▶ Exercise requirements
Return, word for word, only the lines of the data below that lie between the line with "Click the Java" and the line with "Task: Toggle the Camera on", those two lines included.

▶ Stored records
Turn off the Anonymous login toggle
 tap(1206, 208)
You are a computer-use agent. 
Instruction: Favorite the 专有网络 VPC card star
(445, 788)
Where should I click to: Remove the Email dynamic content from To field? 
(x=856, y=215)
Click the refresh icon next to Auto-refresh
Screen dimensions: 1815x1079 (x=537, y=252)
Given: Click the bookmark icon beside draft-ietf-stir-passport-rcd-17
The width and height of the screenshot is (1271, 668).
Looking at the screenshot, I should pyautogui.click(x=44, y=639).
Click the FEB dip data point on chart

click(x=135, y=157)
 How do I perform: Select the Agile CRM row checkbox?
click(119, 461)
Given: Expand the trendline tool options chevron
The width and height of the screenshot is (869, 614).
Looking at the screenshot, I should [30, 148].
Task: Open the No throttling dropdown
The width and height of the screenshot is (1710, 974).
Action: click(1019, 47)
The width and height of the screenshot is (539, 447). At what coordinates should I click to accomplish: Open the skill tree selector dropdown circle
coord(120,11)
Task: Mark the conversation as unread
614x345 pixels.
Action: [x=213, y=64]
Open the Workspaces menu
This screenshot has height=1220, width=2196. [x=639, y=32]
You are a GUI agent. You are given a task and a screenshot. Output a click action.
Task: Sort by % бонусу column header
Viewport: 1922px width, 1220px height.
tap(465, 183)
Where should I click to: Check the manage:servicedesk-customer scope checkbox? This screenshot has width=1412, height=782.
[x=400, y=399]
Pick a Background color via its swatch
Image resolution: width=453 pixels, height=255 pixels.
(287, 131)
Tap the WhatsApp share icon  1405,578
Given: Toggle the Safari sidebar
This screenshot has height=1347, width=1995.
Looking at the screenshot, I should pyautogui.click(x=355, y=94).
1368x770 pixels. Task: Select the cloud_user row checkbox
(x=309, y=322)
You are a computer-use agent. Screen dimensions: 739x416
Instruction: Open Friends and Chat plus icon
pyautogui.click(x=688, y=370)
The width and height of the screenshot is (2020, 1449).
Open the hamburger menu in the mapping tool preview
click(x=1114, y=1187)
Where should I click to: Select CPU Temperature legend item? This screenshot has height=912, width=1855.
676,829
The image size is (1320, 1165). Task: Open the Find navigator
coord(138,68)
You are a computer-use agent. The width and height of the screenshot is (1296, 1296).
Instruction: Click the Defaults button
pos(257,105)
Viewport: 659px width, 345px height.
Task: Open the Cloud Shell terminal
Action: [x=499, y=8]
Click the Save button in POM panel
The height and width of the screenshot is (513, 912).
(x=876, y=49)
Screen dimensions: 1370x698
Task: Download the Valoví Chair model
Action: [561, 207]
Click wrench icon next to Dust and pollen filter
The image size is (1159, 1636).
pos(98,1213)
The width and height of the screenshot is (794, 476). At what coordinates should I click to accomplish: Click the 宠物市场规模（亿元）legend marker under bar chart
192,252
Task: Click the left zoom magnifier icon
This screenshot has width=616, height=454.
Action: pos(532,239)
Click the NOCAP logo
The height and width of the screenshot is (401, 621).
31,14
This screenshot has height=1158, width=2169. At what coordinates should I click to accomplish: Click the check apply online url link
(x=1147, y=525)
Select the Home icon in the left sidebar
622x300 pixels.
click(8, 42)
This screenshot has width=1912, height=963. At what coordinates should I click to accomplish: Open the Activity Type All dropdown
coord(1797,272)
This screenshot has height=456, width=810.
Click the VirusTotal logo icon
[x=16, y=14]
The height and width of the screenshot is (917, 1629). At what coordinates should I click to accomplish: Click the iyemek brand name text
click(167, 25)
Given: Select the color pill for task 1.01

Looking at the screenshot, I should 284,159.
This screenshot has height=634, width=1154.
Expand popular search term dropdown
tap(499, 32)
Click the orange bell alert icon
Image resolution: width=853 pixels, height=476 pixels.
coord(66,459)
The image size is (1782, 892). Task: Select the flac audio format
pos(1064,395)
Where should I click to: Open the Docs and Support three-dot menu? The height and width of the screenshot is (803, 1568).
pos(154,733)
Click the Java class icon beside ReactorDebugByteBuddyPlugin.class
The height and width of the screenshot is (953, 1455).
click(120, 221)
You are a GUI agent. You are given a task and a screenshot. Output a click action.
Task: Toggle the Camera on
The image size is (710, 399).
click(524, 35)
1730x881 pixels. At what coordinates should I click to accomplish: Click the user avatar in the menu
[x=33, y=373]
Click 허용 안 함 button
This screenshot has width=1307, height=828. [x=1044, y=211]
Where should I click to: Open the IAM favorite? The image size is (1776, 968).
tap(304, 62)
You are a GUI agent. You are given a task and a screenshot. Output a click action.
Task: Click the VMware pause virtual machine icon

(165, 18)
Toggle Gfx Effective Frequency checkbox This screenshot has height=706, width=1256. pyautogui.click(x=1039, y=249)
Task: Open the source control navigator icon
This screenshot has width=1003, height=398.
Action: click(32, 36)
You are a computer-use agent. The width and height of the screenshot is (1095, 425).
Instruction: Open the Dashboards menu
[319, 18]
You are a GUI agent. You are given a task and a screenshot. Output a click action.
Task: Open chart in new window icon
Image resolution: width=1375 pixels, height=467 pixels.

▶ Answer for this exercise
Click the Java class icon beside ReactorDebugByteBuddyPlugin.class
The height and width of the screenshot is (953, 1455).
click(120, 221)
You are a GUI agent. You are given a task and a screenshot. Output a click action.
Task: Toggle the Camera on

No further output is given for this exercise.